Written task:
Please answer these questions about the post on dumping a SQL Server column to text files:
1. Which version of SQL Server is the table column dumped from?
2. What script is used to dump the column to files?
3. When the string is printed in the Windows shell, what separates the expected characters?

Document extract:
I am trying to dump the content of a table column from SQL Server 2K into text files, that I want to later treat with Python and output new text files.
My problem is that I can't get python to use the correct encoding, and while the input files appear fine on my text editor the output ones have broken characters apparently once every two lines.
My python code can be reduced to:
input = open('input', 'r')
string = input.read()
# Do stuff
output = open('output', 'w+')
output.write(string)
Printing this string in the windows shell gives me the expected characters, though separated from each other by one space too many.
But when I open the output file, once every two line everything is broken (though the "added" whitespaces have disappeared)
Some context: To dump the column to files, I'm using this script: spWriteStringTofile which I believe is using the default server encoding.

Data excerpt:
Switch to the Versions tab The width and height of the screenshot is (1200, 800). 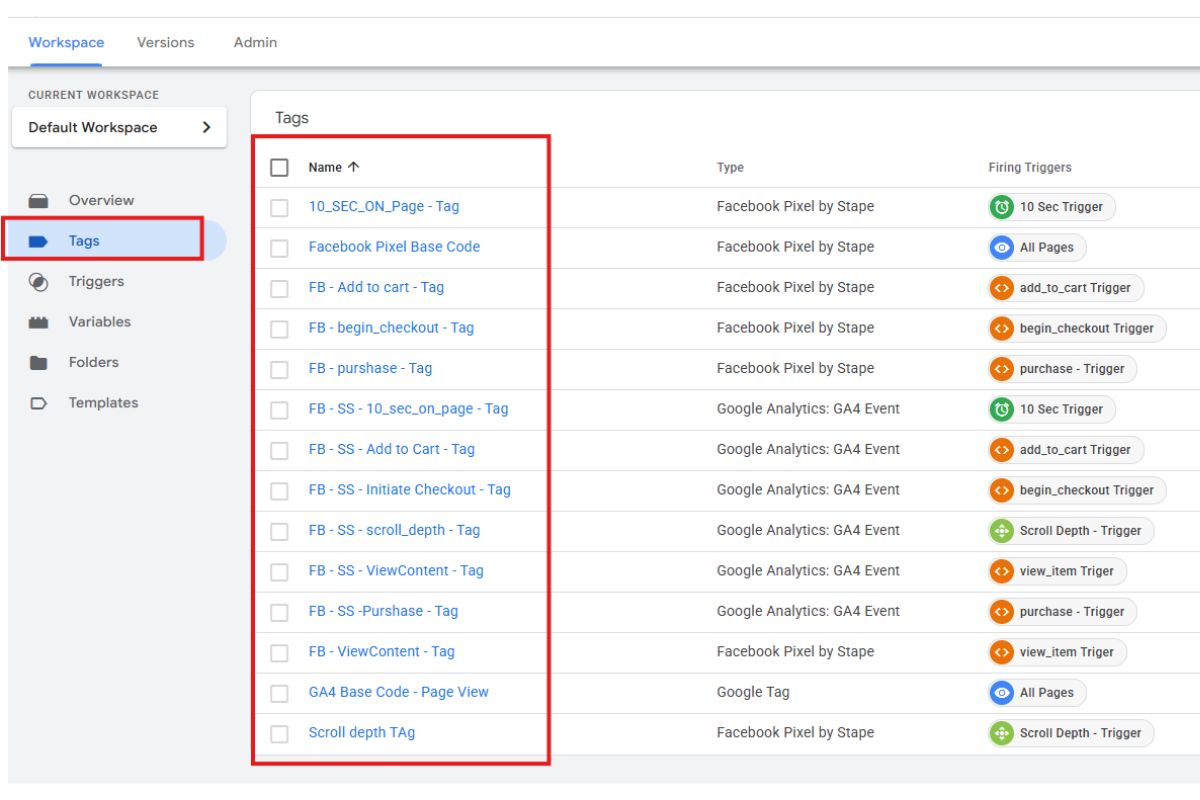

Task solution:
1. SQL Server 2K.
2. spWriteStringTofile.
3. One space too many.